[R] Basic structure operations doubt

Joshua Wiley jwiley.psych at gmail.com
Mon Oct 18 19:53:45 CEST 2010


Hi,

Well I am not completely sure of the R gurus reasons for what they do,
but one explanation is that data is not thrown away unless you ask it
to be.  Factors are categorical variables and each level could have
meaning even when there are no cases in it (or particularly when there
are no cases in it).  You might have adults split into three age
categories, [18, 25), [25, 40), [40, 80], and then look at how many
survive a severe car crash (live vs. die) for those wearing a seat
belt and those without a seat belt:

        No Seat Belt
         [18, 25), [25, 40), [40, 80]
Live      0             0            0
Die       10           0           0

        Seat Belt
         [18, 25), [25, 40), [40, 80]
Live      0           9            5
Die       0           1            5


or should it be (Live and other ages dropped because no one is in them):

        No Seat Belt
         [18, 25)
Die       10


As for your other question about assign colNames, I am not completely
sure how you want to "assign" one variable to your other data frame.
Do you want to add it?  Do you want to replace the one data frames
column names?  Do you want to assign over a particular row?  See
?rbind to bind two or more data frames or matrices together by rows or
?colnames to see how to set a data frames column names.

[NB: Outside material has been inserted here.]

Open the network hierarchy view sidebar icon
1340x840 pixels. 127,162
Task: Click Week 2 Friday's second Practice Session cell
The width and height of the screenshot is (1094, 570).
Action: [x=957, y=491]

Just as a side note, I really appreciated that you used head() on your
data frame so there was actually some sample data to look at.  If you
want to make the people on R-help super happy, try using:
dput(head(yourdata))
and copy that into your email.  This gives us an incredibly easy way
to actually get the first few rows of your data into R, just like it
would be on your end.

Best Regards,

Josh


On Sun, Oct 17, 2010 at 8:30 PM, Santosh Srinivas
<santosh.srinivas at gmail.com> wrote:
> Thanks Josh.
>
> At your convenience, Any pointers on why this was designed like this? i.e. shouldn’t droplevels() be the default behavior?
> I'm missing something in understanding on how these operations (manipulations) were designed to work.
>
>
> -----Original Message-----
> From: Joshua Wiley [mailto:jwiley.psych at gmail.com]
> Sent: 18 October 2010 07:47
> To: Santosh Srinivas
> Cc: r-help at r-project.org
> Subject: Re: [R] Basic structure operations doubt
>
> Hi,
>
> The easiest way to get rid of the empty levels is with droplevels().
> See ?droplevels for details.  It actually has a method for data frames
> even.  So you could just do something like:
>
> Indx_Constituents <- droplevels(Indx_Constituents)
>
> or whatever your data frame was called and it will drop any unused
> levels for you.
>
> Cheers,
>
> Josh
>
> On Sun, Oct 17, 2010 at 7:06 PM, Santosh Srinivas
> <santosh.srinivas at gmail.com> wrote:
>> I'm doing these manipulations on the data frame and wondering why does R
>> have to remember historical data on my operation and not just keep the
>> needed info.
>> Probably a basic fundamentals of the way R handles data .. Pls point me to
>> the manual if possible ..
>>
>> I have this Index data:
>>> head(NIFTY_INDX)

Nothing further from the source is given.